It is, and for a lot of things that works. But if your DNS server is not your router, it needs to be at a stable address so other hosts on the network can find it.
As I understand it, we (admins of ipv6 networks) are expected to run both public and private sets of addresses internally. The public ones may change if your ISP makes you, but your ULAs never do.
"ULA is functionally useless in any IPv6 deployment that has dual-stack operating anywhere."
"ULA per RFC 6724 is less preferred (the Precedence value is lower) than all IPv4 (represented by ::ffff:0:0/96 in the table).
Because of the lower Precedence value, if you have IPv4 enabled on a host, it will use IPv4 before using ULA."
But a relatively normal firewall daemon supports variables and aliases and lookups etc. I suppose if you don't use address lists or address tags and no DNS and no DDNS then it would indeed be a problem.
I have played with multiple routers even commercial ones that do not support aliases or anything but static addresses.

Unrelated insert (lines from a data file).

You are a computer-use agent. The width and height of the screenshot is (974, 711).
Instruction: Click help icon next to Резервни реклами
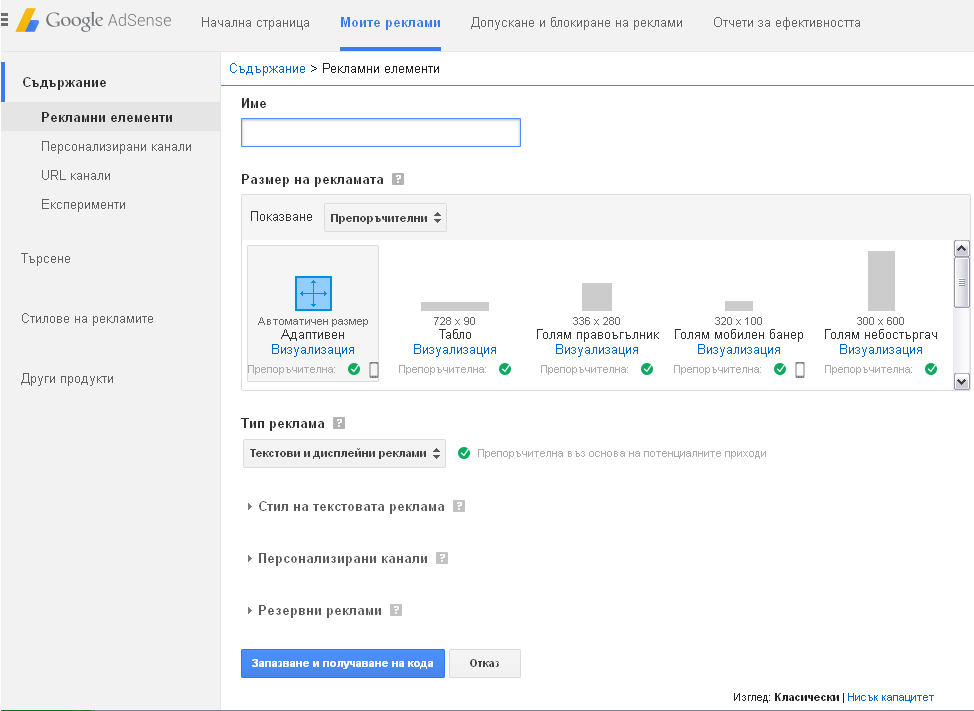tap(396, 610)
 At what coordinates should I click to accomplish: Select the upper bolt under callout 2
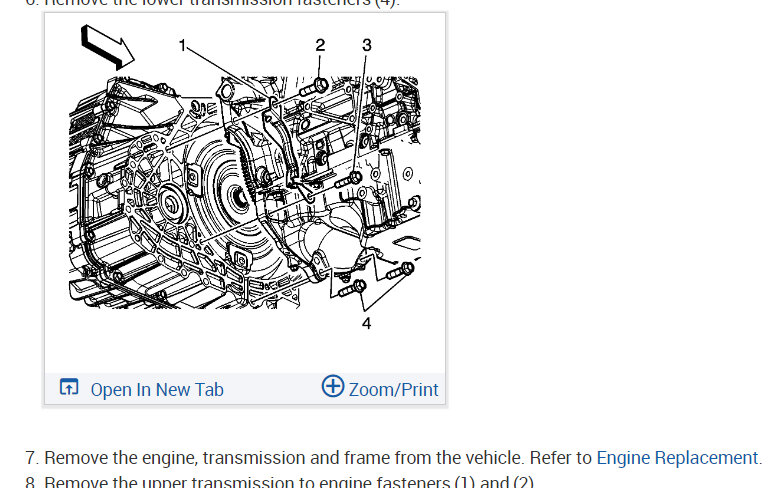[x=314, y=87]
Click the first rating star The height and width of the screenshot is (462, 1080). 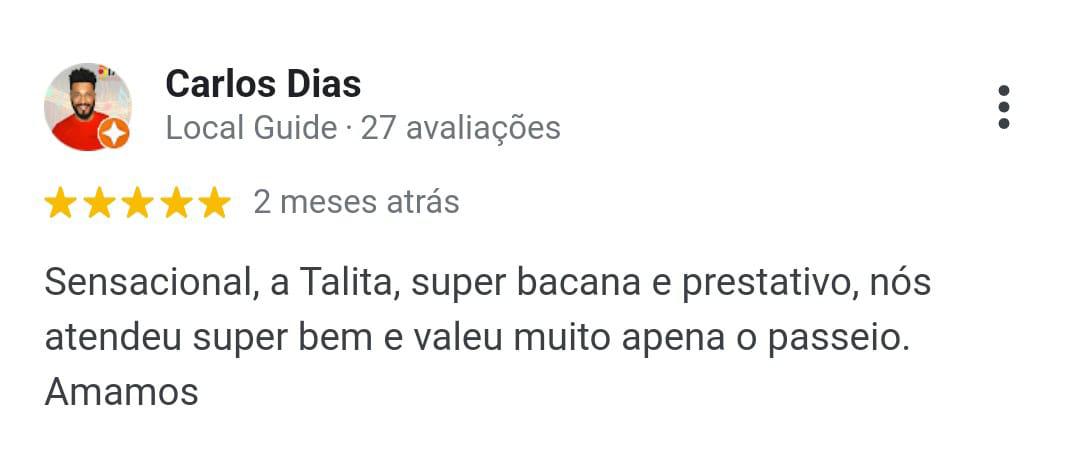(61, 203)
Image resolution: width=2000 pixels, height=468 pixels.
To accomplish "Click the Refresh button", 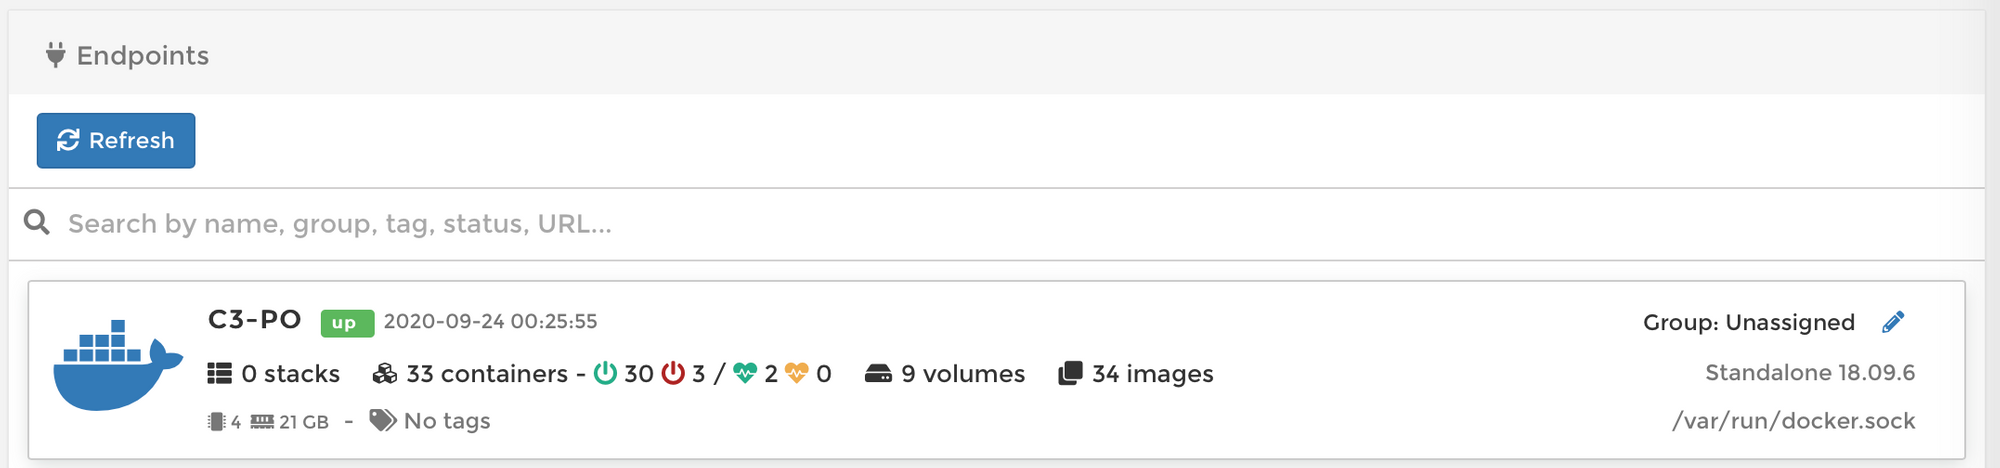I will point(116,141).
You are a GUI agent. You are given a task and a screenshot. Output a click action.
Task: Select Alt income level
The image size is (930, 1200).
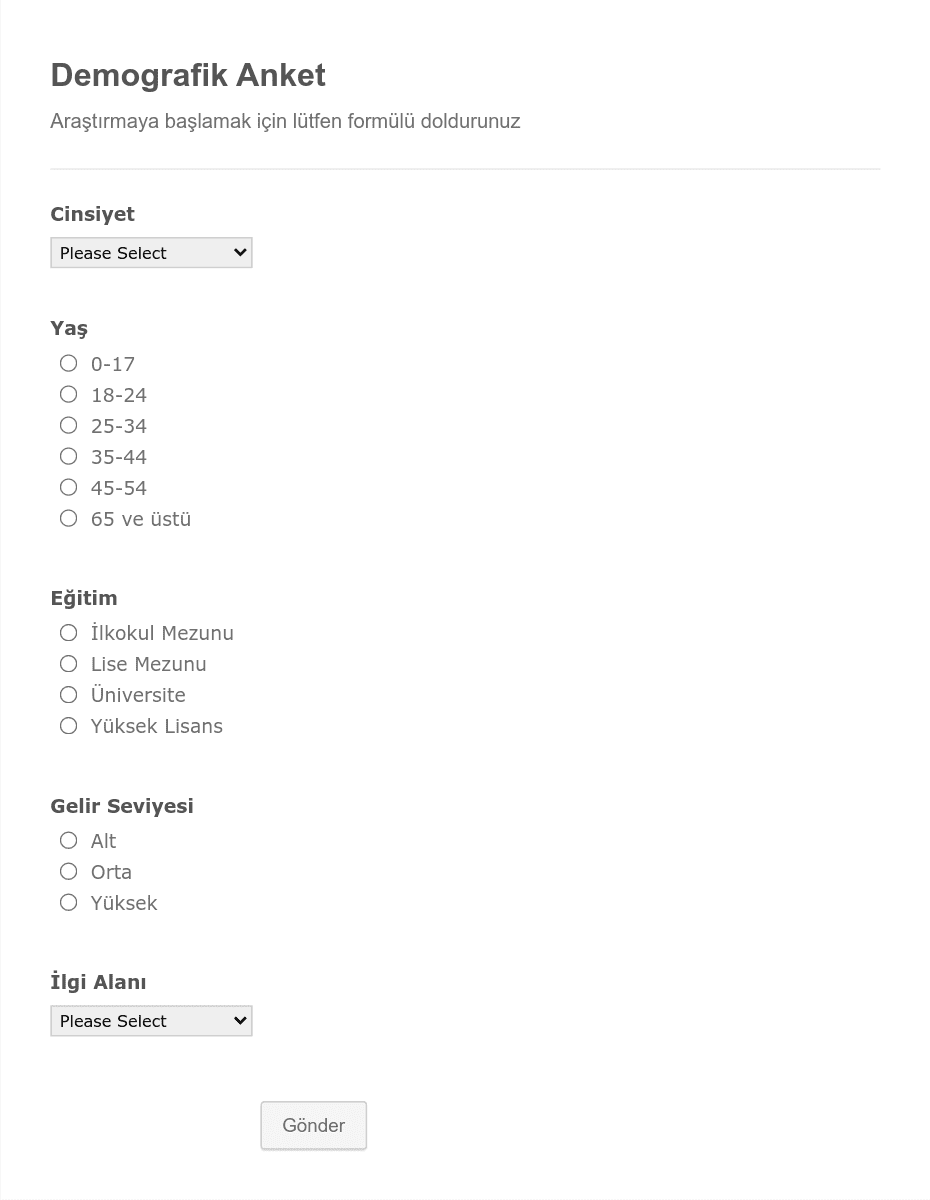(x=68, y=840)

You are not wrong but what you suggest is far from the norm.
DNS is generally looked up once, on ruleset initalization, there is no way a firewall is going to look up DNS every single time a rule is referenced. Since DNS here is changing constantly, this is unhelpful.
As I understand it, we (admins of ipv6 networks) are expected to run both public and private sets of addresses internally. The public ones may change if your ISP makes you, but your ULAs never do.